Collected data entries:
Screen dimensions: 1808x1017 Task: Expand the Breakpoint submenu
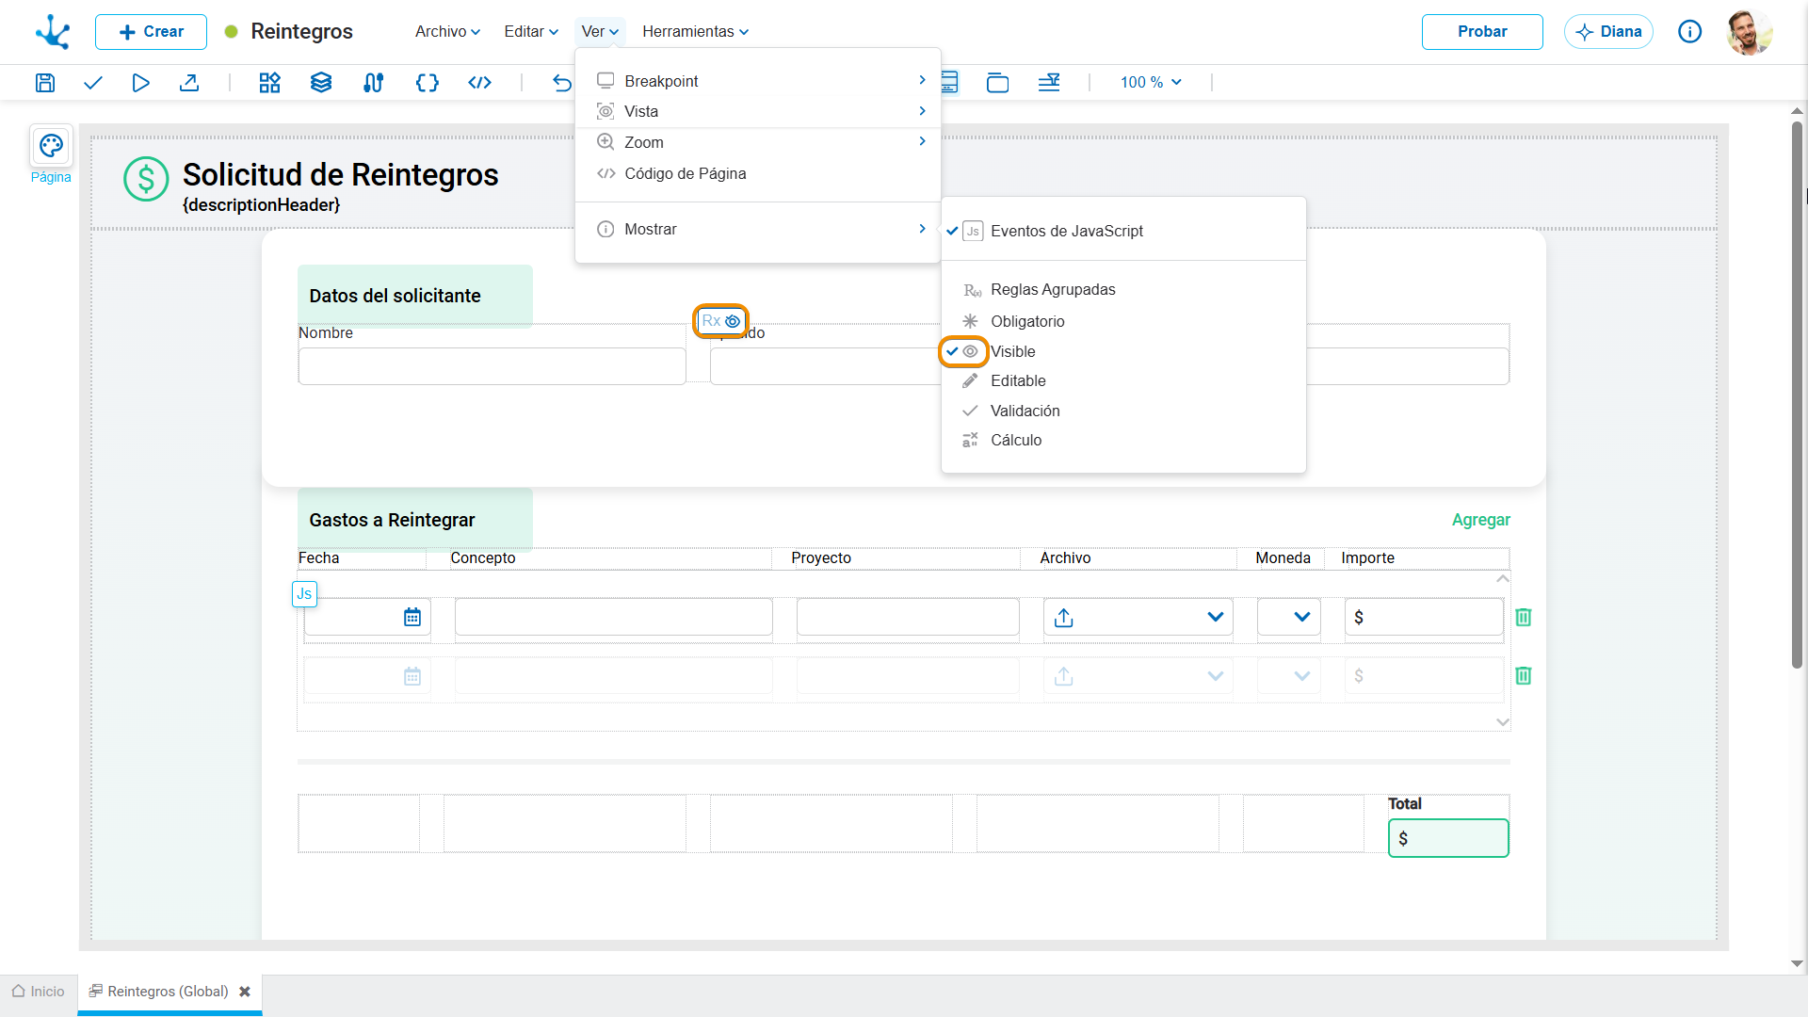pos(758,81)
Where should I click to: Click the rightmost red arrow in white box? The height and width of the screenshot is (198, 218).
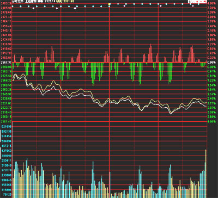coord(204,2)
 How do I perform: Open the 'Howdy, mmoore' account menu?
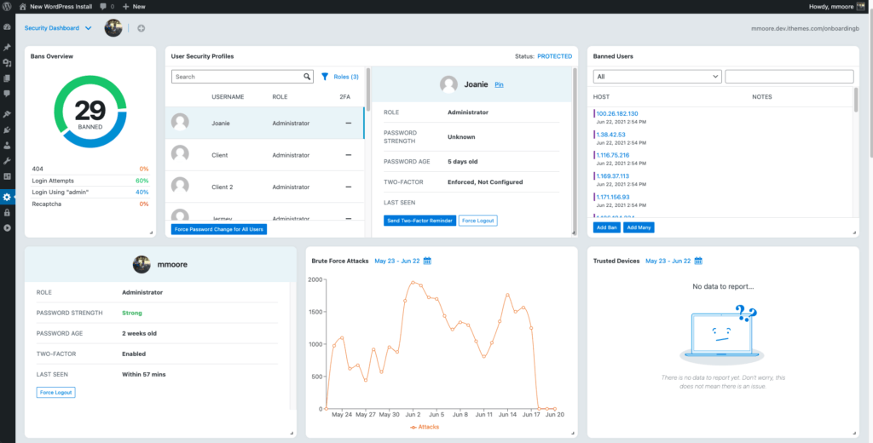[x=831, y=6]
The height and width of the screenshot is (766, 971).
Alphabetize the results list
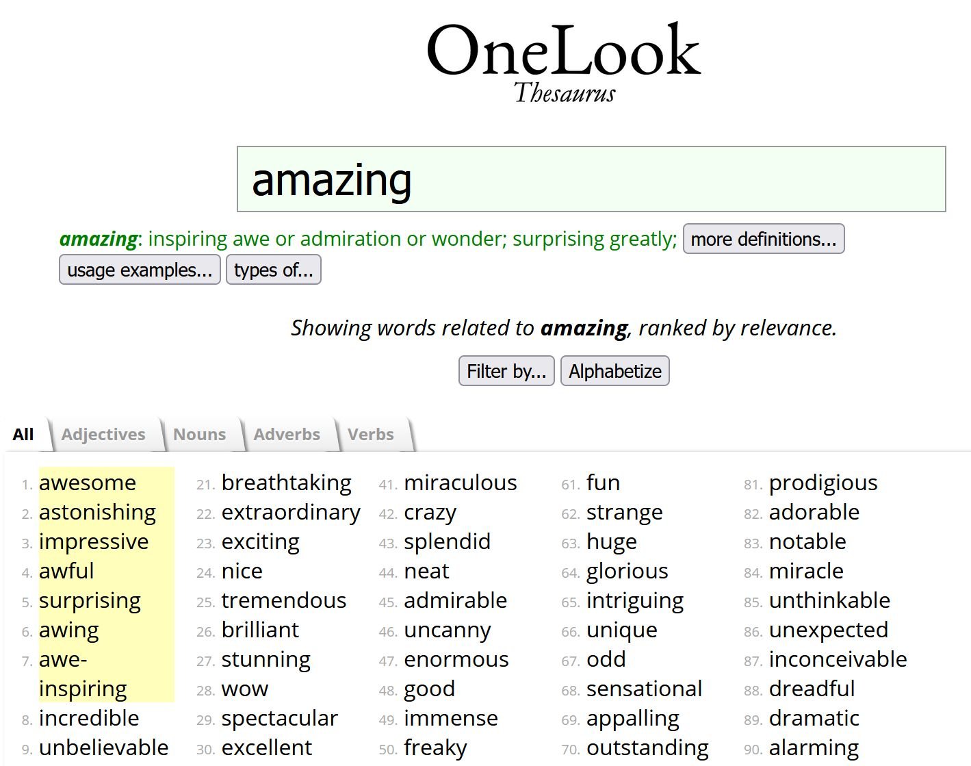[614, 371]
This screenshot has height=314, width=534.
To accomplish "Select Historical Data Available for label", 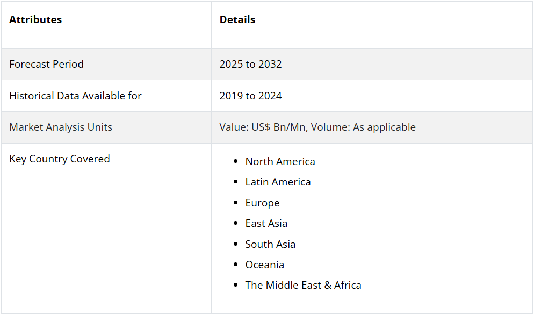I will (x=75, y=96).
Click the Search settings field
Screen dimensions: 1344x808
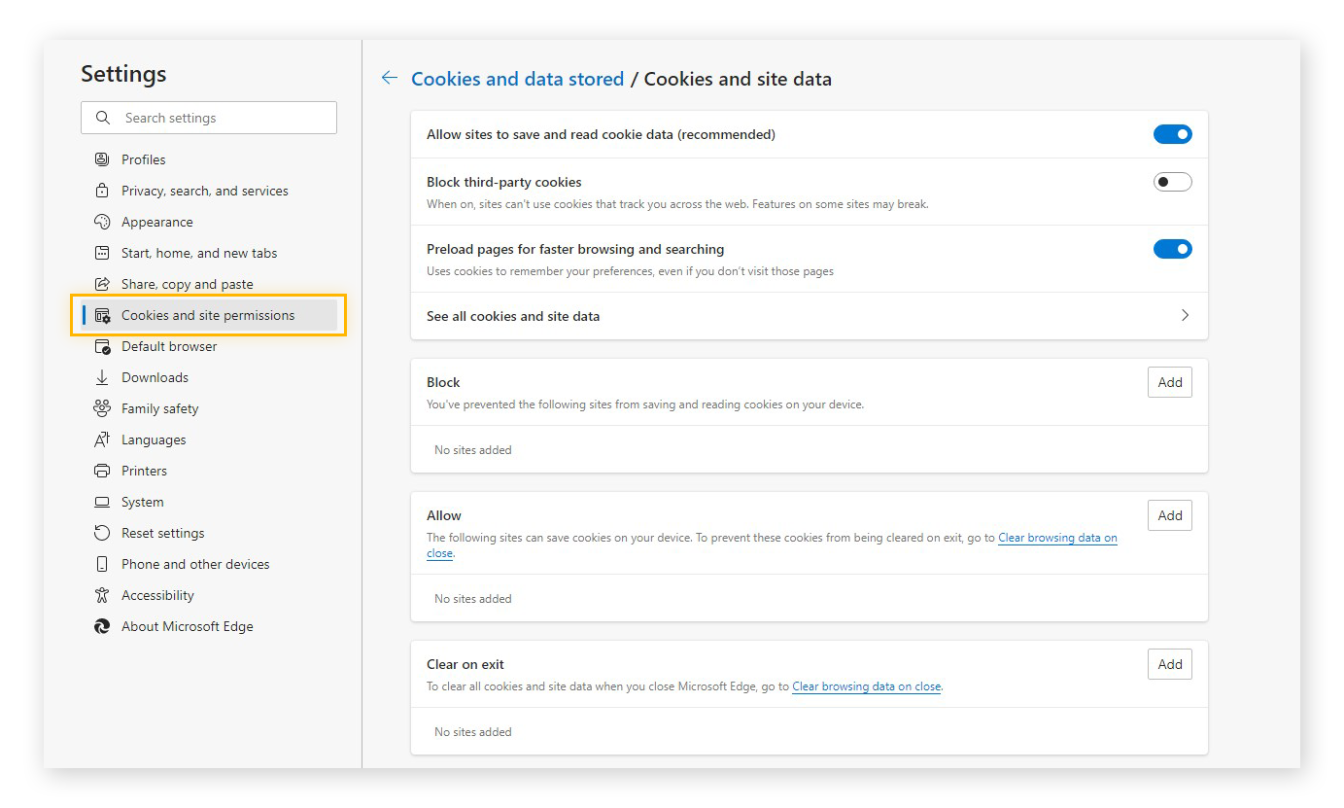point(209,117)
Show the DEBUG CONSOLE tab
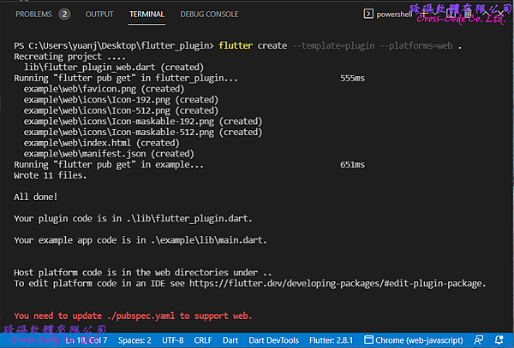The height and width of the screenshot is (348, 514). (x=210, y=15)
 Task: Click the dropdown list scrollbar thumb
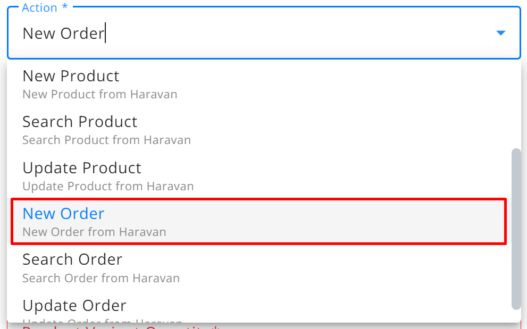(x=516, y=229)
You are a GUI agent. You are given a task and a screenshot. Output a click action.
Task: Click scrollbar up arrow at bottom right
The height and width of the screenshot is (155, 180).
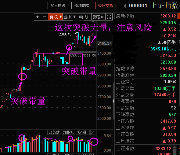[175, 147]
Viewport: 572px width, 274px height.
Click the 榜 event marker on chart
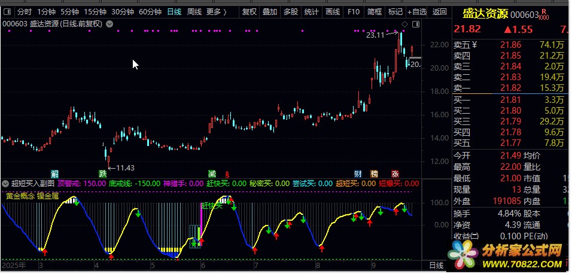click(374, 173)
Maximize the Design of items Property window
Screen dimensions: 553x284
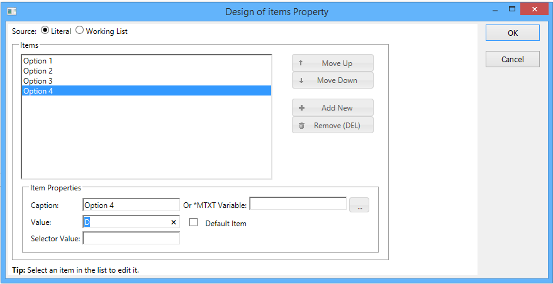(x=512, y=9)
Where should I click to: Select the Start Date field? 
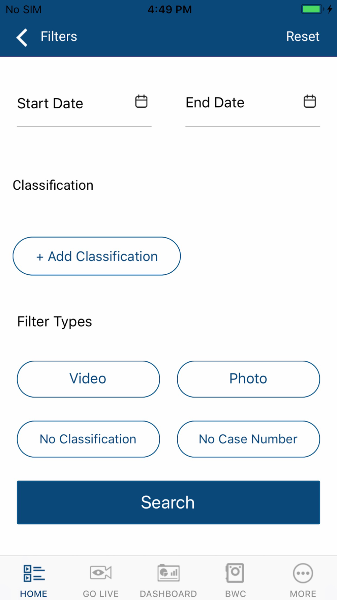[x=84, y=104]
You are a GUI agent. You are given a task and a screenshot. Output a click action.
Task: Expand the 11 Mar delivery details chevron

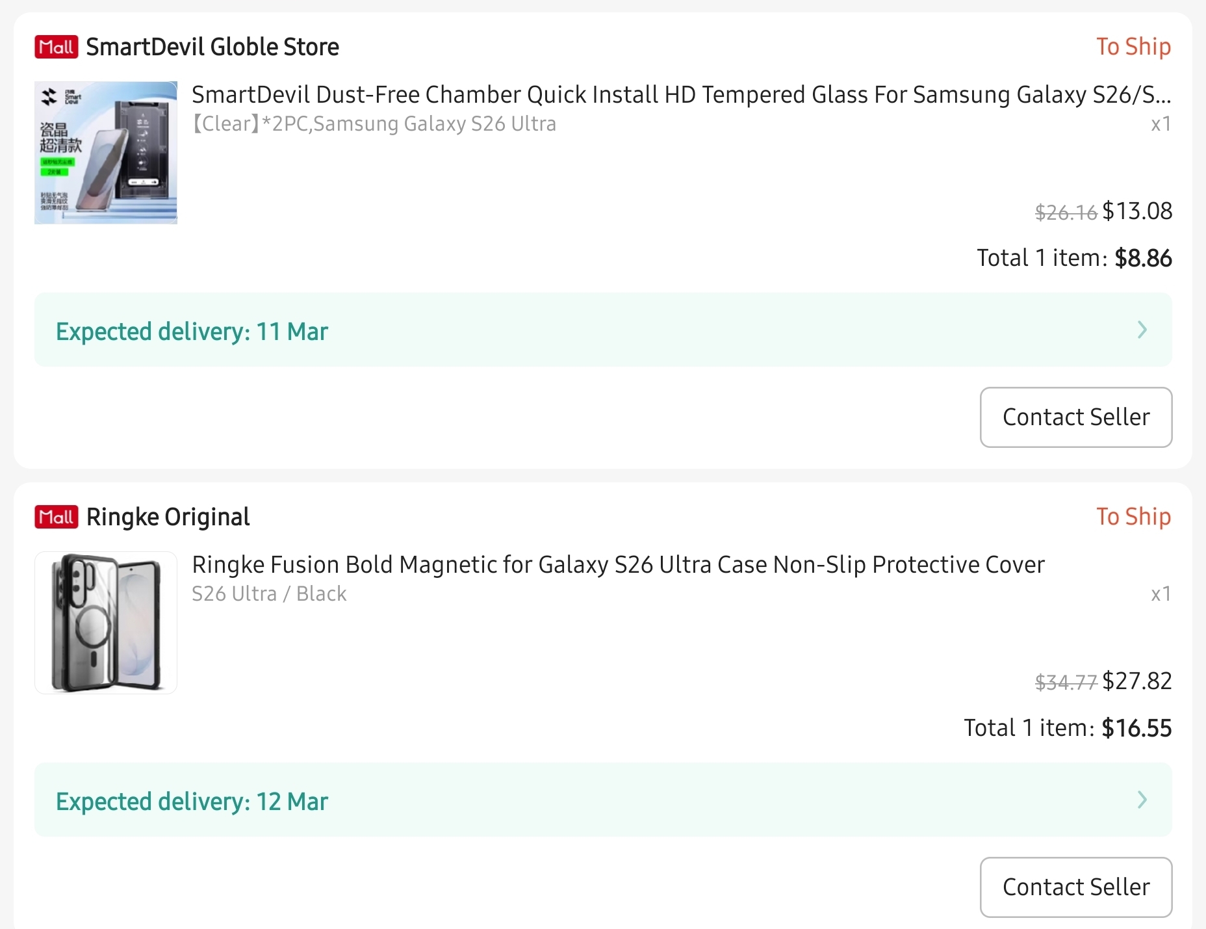click(1142, 330)
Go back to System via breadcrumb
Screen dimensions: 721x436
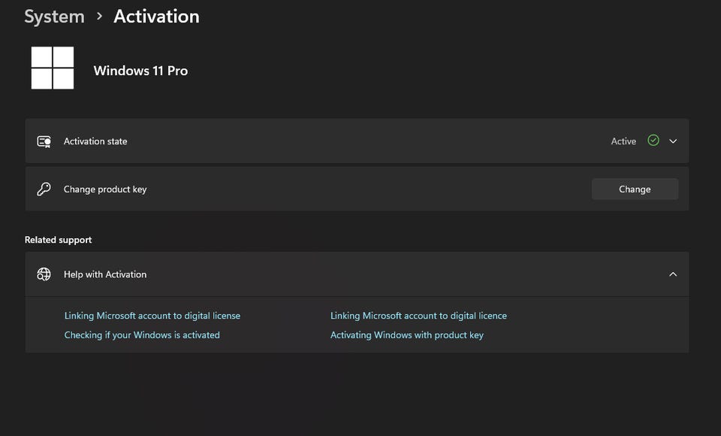coord(54,17)
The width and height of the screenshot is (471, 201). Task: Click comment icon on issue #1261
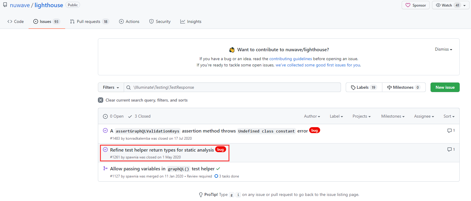[449, 149]
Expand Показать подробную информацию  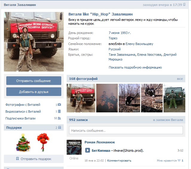click(x=135, y=67)
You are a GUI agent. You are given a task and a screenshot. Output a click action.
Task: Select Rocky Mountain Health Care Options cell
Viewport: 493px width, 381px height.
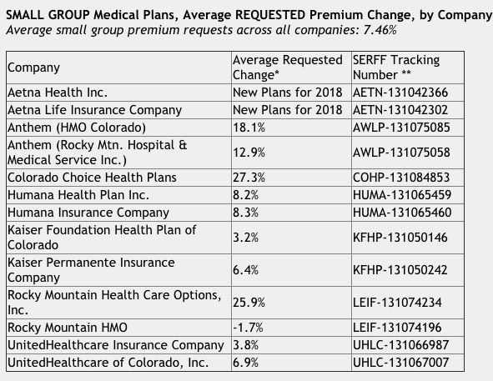[x=118, y=303]
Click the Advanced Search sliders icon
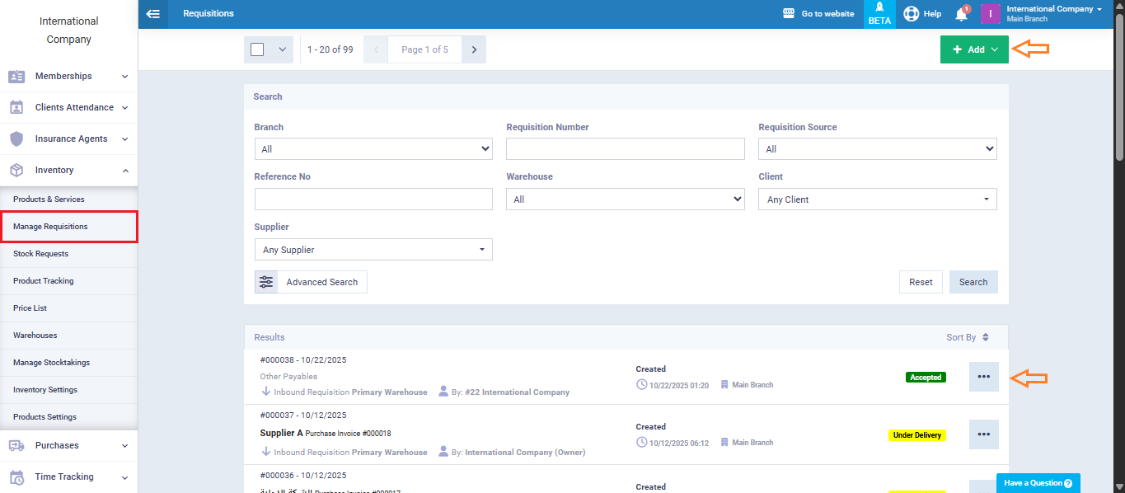The height and width of the screenshot is (493, 1125). point(266,282)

■ TASK DESCRIPTION ■
Above are the records; set down exactly the lines from the line containing "Task: Select Rocky" through their last line, leaving every picture out.

■ TASK RESPONSE ■
Task: Select Rocky Mountain Health Care Options cell
Viewport: 493px width, 381px height.
[x=118, y=303]
Click the Advanced Search sliders icon
The height and width of the screenshot is (493, 1125). point(266,282)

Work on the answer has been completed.